Belarus, led by authoritarian president Alexander Lukashenko, has poor relations with the United States and Western Europe. It is unlikely to garner the kind of international sympathy that Ukraine, for example, enjoyed when Russia cut off its natural gas in another pricing dispute last January.
The convulsions over Russia's pricing of energy supplies to its neighbors also extend to Azerbaijan, which announced Monday that it had halted the export of oil to Russia. Officials in the Caspian Sea nation said they planned to divert the oil to power stations in their country to replace Russian natural gas.
Russia doubled the price of natural gas for Azerbaijan on Jan. 1, but the country refused to accept the rate of $230 per 1,309 cubic yards.
The disputes are likely to give new urgency to efforts in parts of Europe to diversify the supply chain and reduce dependence on Russia, one of the continent's most important suppliers.
For years, Russia and Belarus have been bound together by Moscow's provision of cheap energy in return for political loyalty. But the Kremlin appears to have tired of subsidizing Lukashenko, whose government could now face an economic crisis brought on by higher energy costs.
The two countries have flirted with the idea of forming a political union, but Russia is interested only in absorbing Belarus as just another province while Lukashenko has insisted on a union of equal states, an idea the Kremlin finds ludicrous. The idea appears finished, at least under the current leadership of both countries, according to Irina Kobrinskaya, an analyst at the Institute of World Economy and International Relations in Moscow. "The union state is a myth," she said in an interview.

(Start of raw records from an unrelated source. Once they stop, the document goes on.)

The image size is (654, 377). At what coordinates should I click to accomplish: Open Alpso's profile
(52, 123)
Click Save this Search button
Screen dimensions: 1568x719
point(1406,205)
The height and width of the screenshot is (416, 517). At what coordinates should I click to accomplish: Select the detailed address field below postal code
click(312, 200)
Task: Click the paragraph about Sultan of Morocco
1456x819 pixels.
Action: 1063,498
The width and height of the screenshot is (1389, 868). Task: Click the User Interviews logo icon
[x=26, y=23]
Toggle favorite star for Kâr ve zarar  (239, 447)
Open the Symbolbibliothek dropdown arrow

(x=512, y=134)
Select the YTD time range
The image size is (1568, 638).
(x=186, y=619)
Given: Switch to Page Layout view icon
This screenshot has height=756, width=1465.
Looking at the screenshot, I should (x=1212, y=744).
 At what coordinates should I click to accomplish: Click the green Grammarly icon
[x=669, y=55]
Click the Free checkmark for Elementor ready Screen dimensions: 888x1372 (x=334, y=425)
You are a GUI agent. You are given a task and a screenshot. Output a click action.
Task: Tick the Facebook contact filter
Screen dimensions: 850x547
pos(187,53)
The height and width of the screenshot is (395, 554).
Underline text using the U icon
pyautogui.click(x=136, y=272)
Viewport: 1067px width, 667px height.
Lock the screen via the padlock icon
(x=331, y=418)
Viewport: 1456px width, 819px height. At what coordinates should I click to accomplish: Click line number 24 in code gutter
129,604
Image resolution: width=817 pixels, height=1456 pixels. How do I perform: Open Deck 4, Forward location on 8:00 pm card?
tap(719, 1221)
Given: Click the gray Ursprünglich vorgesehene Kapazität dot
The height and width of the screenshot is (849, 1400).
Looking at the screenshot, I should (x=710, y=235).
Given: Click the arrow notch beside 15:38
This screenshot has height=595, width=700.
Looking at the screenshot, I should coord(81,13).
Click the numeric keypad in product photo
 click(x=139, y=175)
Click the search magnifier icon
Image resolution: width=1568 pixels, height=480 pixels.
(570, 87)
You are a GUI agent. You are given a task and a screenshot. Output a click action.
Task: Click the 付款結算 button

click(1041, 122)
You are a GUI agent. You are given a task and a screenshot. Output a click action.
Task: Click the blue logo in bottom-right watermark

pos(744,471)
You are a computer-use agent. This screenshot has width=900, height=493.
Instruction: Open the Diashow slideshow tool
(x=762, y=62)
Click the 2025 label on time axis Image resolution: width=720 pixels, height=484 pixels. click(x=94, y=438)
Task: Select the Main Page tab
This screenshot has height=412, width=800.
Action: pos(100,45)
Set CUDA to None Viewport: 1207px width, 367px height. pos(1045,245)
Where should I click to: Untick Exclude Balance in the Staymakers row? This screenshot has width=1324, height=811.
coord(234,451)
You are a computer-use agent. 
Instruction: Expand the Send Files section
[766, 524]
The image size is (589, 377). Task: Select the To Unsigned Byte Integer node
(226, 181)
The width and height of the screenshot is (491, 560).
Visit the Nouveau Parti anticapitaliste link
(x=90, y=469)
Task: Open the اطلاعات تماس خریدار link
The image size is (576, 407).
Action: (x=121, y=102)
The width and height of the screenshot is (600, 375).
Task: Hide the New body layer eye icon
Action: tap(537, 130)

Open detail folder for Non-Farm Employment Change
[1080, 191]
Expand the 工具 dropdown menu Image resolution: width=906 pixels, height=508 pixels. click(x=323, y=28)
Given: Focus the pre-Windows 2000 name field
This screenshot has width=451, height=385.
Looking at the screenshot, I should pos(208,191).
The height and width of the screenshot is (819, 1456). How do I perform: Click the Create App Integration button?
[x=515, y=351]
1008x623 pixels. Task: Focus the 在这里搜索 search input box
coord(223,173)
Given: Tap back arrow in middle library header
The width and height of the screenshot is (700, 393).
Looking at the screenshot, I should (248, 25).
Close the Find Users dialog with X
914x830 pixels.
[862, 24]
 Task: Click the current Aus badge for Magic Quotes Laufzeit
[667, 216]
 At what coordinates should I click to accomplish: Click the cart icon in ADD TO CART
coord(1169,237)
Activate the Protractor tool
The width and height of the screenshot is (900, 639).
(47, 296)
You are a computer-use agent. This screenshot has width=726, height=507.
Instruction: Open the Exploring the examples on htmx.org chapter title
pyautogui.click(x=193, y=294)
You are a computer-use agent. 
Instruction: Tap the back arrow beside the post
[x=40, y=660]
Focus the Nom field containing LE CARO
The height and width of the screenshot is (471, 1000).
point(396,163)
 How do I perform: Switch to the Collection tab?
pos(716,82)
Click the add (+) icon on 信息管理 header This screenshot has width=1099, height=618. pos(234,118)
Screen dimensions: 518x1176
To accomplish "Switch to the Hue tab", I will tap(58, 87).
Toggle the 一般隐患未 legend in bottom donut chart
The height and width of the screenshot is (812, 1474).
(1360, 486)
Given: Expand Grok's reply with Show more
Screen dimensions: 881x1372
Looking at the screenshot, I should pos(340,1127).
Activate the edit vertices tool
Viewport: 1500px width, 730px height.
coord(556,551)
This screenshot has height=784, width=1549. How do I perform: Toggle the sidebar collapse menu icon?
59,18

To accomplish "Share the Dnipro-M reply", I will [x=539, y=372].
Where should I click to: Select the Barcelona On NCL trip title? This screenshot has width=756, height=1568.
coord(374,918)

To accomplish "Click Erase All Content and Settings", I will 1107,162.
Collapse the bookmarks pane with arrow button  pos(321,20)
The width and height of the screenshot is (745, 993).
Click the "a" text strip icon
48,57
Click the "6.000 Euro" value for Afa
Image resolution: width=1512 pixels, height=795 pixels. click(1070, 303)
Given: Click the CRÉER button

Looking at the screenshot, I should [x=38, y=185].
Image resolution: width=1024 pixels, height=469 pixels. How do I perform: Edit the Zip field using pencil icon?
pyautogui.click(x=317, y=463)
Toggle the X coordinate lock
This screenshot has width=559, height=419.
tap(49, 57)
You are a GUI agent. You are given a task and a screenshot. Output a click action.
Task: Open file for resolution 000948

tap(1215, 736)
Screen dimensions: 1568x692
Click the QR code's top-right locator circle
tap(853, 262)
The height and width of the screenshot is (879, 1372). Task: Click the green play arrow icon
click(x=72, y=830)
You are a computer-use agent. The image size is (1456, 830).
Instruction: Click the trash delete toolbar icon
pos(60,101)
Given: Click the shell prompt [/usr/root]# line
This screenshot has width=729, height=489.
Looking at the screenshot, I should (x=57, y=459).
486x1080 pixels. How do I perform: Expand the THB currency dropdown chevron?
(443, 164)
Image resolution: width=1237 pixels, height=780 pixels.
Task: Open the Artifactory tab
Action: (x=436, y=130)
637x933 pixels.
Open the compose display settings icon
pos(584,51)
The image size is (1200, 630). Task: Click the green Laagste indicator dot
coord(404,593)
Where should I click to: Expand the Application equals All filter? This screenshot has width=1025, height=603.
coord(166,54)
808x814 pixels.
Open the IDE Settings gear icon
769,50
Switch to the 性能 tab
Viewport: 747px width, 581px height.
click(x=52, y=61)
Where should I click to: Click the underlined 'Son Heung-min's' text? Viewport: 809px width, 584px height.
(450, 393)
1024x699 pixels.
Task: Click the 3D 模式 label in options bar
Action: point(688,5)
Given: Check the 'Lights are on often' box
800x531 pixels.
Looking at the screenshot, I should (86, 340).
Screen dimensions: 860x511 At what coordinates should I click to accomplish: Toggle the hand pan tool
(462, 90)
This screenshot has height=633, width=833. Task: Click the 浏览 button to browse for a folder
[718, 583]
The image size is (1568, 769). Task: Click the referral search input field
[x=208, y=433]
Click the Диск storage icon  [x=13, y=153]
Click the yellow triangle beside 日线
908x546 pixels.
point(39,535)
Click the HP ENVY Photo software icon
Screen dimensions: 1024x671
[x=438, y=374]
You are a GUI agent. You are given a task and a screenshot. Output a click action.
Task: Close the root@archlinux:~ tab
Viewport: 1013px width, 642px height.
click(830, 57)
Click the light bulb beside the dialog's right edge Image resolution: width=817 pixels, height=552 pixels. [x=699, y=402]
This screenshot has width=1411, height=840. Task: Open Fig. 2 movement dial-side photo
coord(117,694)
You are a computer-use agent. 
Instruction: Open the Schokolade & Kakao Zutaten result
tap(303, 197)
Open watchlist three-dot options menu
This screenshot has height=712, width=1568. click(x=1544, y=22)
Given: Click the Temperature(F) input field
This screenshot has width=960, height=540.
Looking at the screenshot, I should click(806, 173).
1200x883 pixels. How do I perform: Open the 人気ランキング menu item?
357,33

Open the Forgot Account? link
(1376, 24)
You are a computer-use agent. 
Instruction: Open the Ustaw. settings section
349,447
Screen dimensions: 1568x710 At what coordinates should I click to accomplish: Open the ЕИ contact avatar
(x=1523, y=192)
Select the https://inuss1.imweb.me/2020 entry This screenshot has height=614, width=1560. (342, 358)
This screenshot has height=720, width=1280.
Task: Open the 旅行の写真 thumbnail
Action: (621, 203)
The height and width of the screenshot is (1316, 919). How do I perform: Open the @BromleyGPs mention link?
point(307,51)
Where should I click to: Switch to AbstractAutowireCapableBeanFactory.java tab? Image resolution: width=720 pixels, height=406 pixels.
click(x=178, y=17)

The European Union's energy commissioner, Andris Piebalgs, said he wanted an "urgent and detailed explanation" from both Belarus and Russia as why the pipeline carrying Russian crude was closed. European officials said Germany has enough reserves to last 130 days and Poland has enough for 70 days.
Each year, approximately 100 million tons of Russian oil crosses Belarusan territory in pipelines. Russian officials said they were examining ways of rerouting oil. The pipeline network crossing Belarus also supplies the Czech Republic, Hungary, Lithuania and Slovakia.
Belarus' command economy has been heavily dependent on subsidized natural gas and crude oil from Russia, which is now insisting that the government in Minsk pay more.
On New Year's Eve, Belarus reluctantly agreed to the doubling of natural gas prices and a gradual shift to market prices by 2011. The Russian state-controlled energy giant Gazprom also acquired a 50 percent stake in the gas pipeline system owned by Belarus.
But the two countries continued to spar over cheap crude oil. Belarus earned billions of dollars from processing cheap Russian oil and then re-exporting it to Western Europe. Last month, Russia imposed an export duty of $180 on each ton of oil sold to Belarus, a severe blow to the country's reprocessing industry and government revenues. Belarus responded by imposing an import duty of $45 on each ton of Russian oil that crossed its territory.
Russia accused Belarus of siphoning off 79,000 tons of crude oil since Saturday and threatened retaliation.
"This looks like a trade war," said Andrei Sharonov, Russia's deputy economic development and trade minister, on Ekho Moskvy radio. "One should not forget that Russia is the biggest market and number one economic partner for Belarus. Therefore we have the possibility to apply measures to Belarus and get the duty cancelled."
A Belarusan delegation flew to Moscow Monday evening for emergency talks.